How to read a asp.net page with BeautifulSoup?

1.1k Views Asked by At

I am trying to scrape some data from a webpage using beautiful soup.

I am running into problems when I try to get convert the HTML document into a beautifulsoup object.

when I run the code

soup = BeautifulSoup(html_doc)

The error message im getting is :

SyntaxError: Non-ASCII character '\xa9' in file      C:/Users/mlee/PycharmProjects/BsTest/htmlparse.py on line 683, but no encoding declared; see http://python.org/dev/peps/pep-0263/ for details

I believe this is because there are some asp.net viewstate objects in the html which are base64 encoded.

Is there a suggested workaround to this or will I have to use a different tool?

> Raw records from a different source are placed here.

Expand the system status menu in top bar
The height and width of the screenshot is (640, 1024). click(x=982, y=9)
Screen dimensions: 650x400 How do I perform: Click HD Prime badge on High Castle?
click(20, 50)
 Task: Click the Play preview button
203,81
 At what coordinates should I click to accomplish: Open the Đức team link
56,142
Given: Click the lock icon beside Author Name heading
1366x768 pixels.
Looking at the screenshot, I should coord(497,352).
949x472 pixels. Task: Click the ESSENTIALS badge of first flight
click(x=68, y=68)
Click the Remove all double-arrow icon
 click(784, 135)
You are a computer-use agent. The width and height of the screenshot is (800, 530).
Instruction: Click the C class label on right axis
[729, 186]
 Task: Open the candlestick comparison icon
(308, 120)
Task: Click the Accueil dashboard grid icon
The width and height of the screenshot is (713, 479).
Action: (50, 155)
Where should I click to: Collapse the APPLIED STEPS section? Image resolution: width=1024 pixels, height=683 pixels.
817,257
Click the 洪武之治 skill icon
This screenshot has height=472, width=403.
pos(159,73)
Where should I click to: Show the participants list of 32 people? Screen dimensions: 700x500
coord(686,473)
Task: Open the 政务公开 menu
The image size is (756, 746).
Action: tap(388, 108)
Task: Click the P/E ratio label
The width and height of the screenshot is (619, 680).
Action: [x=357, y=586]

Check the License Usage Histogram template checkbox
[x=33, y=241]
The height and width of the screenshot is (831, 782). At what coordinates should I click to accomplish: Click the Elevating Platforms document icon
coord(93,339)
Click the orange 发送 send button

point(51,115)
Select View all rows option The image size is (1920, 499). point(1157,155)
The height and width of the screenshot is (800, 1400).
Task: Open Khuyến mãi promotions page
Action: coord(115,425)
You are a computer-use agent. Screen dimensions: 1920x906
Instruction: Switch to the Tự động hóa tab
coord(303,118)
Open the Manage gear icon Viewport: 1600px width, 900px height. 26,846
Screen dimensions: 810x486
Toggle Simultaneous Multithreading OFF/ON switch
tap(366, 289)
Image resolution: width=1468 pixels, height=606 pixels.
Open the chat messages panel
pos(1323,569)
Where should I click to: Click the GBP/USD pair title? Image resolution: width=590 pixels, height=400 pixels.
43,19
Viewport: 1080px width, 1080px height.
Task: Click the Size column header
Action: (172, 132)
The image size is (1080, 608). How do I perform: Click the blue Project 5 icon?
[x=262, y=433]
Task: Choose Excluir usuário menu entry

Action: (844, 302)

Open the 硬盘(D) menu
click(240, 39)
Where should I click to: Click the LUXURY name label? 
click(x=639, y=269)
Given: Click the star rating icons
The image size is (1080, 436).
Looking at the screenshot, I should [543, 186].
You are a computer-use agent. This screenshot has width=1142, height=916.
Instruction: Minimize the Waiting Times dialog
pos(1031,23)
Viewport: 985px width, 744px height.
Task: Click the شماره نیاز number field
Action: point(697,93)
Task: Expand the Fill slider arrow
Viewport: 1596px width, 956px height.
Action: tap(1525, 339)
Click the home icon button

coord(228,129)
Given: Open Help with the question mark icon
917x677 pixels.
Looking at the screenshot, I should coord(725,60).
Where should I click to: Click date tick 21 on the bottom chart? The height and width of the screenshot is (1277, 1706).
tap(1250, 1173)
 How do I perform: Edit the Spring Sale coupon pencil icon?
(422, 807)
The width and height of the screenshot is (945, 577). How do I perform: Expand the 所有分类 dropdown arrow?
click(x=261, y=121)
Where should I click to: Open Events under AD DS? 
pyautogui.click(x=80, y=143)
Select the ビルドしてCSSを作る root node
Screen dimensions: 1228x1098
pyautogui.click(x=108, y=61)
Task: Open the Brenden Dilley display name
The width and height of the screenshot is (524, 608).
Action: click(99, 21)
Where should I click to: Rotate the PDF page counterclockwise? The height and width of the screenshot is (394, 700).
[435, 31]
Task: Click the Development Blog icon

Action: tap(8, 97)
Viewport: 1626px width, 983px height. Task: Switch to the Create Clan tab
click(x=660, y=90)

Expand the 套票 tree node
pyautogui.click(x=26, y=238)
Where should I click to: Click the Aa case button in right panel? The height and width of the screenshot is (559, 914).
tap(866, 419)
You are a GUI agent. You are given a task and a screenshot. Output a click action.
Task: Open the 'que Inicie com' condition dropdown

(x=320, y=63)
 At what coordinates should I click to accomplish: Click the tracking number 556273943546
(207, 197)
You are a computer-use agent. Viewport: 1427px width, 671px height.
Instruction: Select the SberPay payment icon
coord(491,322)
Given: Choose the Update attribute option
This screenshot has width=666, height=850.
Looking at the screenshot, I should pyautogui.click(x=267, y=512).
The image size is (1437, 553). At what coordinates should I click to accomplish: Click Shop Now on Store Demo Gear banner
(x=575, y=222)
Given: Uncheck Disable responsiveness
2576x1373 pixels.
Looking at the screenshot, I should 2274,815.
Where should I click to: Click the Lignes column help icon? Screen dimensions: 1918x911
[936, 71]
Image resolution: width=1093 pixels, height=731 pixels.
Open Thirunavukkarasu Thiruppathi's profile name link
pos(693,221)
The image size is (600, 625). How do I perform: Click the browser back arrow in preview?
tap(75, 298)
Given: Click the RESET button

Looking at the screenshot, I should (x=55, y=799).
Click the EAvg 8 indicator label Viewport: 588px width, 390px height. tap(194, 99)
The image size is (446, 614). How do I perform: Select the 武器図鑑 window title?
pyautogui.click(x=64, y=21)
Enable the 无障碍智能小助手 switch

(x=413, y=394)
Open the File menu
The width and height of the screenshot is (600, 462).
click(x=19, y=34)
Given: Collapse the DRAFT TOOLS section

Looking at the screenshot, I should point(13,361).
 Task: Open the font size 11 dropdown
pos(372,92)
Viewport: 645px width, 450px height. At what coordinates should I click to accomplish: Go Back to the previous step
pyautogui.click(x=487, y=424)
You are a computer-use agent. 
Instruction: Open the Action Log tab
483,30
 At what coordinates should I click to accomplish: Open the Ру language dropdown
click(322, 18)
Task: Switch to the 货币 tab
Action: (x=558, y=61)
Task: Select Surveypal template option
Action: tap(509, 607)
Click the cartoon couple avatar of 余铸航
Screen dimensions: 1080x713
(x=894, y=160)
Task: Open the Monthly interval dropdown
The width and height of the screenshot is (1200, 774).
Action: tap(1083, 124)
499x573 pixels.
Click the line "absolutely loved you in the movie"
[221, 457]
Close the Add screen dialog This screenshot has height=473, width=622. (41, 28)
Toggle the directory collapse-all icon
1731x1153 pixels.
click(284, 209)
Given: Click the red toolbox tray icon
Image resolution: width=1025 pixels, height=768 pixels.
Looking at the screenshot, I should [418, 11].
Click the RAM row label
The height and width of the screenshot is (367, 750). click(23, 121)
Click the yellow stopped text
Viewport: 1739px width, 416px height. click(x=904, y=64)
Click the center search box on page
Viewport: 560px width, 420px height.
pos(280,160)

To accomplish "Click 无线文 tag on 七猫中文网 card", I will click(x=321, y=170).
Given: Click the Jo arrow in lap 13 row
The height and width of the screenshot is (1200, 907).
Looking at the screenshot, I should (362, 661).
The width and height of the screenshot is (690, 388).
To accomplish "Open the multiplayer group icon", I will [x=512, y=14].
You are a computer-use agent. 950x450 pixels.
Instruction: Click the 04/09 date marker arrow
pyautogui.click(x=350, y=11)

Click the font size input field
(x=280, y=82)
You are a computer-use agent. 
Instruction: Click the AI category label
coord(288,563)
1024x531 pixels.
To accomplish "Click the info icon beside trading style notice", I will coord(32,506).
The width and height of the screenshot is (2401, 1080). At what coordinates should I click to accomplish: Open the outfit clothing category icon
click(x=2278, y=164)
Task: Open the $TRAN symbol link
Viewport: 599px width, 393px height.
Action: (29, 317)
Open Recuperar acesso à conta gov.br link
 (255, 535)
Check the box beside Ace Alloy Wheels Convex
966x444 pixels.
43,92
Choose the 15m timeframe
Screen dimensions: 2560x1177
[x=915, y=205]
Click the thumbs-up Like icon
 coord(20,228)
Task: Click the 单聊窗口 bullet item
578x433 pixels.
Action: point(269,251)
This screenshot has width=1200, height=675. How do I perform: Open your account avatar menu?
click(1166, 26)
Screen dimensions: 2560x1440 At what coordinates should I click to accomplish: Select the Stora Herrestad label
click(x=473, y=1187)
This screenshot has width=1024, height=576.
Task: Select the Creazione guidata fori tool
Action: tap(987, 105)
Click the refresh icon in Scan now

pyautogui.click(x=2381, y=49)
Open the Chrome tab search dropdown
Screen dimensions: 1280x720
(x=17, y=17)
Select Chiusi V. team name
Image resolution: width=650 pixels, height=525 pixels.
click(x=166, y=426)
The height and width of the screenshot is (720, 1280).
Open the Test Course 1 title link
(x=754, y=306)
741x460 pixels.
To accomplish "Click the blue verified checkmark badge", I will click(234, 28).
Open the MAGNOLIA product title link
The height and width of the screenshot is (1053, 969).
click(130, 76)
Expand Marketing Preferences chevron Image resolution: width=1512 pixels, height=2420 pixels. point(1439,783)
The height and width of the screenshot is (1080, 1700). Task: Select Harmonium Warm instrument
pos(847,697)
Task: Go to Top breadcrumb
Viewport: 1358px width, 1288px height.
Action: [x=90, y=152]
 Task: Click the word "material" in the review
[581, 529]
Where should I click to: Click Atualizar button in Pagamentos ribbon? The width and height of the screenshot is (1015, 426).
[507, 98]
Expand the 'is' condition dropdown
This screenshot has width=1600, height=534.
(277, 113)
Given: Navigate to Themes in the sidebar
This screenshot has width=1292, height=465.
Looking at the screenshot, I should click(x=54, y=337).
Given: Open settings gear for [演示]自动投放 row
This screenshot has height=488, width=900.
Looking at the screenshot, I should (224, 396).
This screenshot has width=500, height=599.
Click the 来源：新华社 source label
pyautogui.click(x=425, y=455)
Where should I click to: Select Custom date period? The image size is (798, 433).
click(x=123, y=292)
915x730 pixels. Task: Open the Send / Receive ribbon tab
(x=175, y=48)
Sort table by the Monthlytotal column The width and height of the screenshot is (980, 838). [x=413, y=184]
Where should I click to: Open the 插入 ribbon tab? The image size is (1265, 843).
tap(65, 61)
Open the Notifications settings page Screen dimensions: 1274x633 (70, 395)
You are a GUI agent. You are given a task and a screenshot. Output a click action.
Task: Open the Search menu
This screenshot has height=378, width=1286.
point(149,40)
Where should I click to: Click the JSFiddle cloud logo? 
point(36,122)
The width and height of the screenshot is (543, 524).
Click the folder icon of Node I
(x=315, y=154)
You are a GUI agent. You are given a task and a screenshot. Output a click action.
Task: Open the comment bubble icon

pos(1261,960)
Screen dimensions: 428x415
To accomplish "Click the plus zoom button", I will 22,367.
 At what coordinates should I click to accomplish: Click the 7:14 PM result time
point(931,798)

Also, I am primarily just interested in getting the javascript generated portions of text. Is there a better way of doing this?

Thank you!

1

There are 1 best solutions below

2
On BEST ANSWER

Put this header

#!/usr/bin/env python
# -*- coding: utf-8 -*-

on the first line of your htmlparse.py file, make sure that PyCharm saves the file as utf-8 encoded.

This has nothing to do with asp/viewstate. You have utf characters in the file.

I am primarily just interested in getting the javascript generated portions of text. Is there a better way of doing this?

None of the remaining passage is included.